## What to do
Answer the following questions using the post about the Galois group of x^4 − 2 below.
1. What degree does the writer give for the extension [L:K]?
2. According to the table, what is the order of σ₂?
3. Which field does the writer say corresponds to the trivial subgroup I = {σ₀}?

## Supplied text

§

1) I found the degree of the extension
$$[L:K]=8$$ Thus $L$ is a splitting field for $$x^4-2=(x-\sqrt[4]{2})(x+\sqrt[4]{2})(x-i\sqrt[4]{2})(x+i\sqrt[4]{2})$$ and as $L\supseteq K$ is Galois then $8=[L:K]=|Gal(L:K)|$ So the group is cyclic and will have 8 automorphisms $Gal(L:K))=\{\sigma_{0},\sigma_{1},\sigma_{2},\sigma_{3},\sigma_{4},\sigma_{5},\sigma_{6},\sigma_{7}\}$

Then any $\sigma\in Gal(L:K)$ is determined by $\sigma(\sqrt[4]{2})$ and $\sigma(i)$

So I have a table of possible root permutations with orders of elements from $Gal(L:K)$

$\begin{array}{|c|c|c|c|} \hline & \sqrt[4]{2} & i& o \\ \hline \sigma_{0}& \sqrt[4]{2} & i & 1 \\ \hline \sigma_{1} & -\sqrt[4]{2} & i & 2 \\ \hline \sigma_{2} & i\sqrt[4]{2} & i & 4 \\ \hline \sigma_{3} &-i\sqrt[4]{2} & i & 4 \\ \hline \sigma_{4} &\sqrt[4]{2} &-i & 2 \\ \hline \sigma_{5} & -\sqrt[4]{2} &-i & 2 \\ \hline \sigma_{6} & i\sqrt[4]{2} & -i & 2 \\ \hline \sigma_{7}& -i\sqrt[4]{2} & -i & 2 \\ \hline \end{array}$

By the above table $Gal(L:K)$ will have subgroups of orders that are divisors of 8 i.e $1,2,4,8$

It is easy to find subgroups but I have problems with identifying intermediate fields that are associated with them.

1) trivial subgroup $I=\{\sigma_{0}\}$ will correspond to $L^{I}=L$

2) $H_{1}=\{\sigma_{0},\sigma_{1}\}$

so by def $$L^{H_{1}}=\{l\in L,\;\;\sigma(l)=l,\;\;\forall \sigma\in H_{1}\}$$

The first automorphism (identity) $\sigma_{0}$ fixes both $\sqrt[4]{2}$ and $i$ but $\sigma_{2}$ fixes only $i$ this means that $i\in L^{H_{1}}$ right?

§

## Data section
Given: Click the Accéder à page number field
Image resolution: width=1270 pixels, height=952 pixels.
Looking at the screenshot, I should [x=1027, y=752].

§

## Reply
1. 8
2. 4
3. L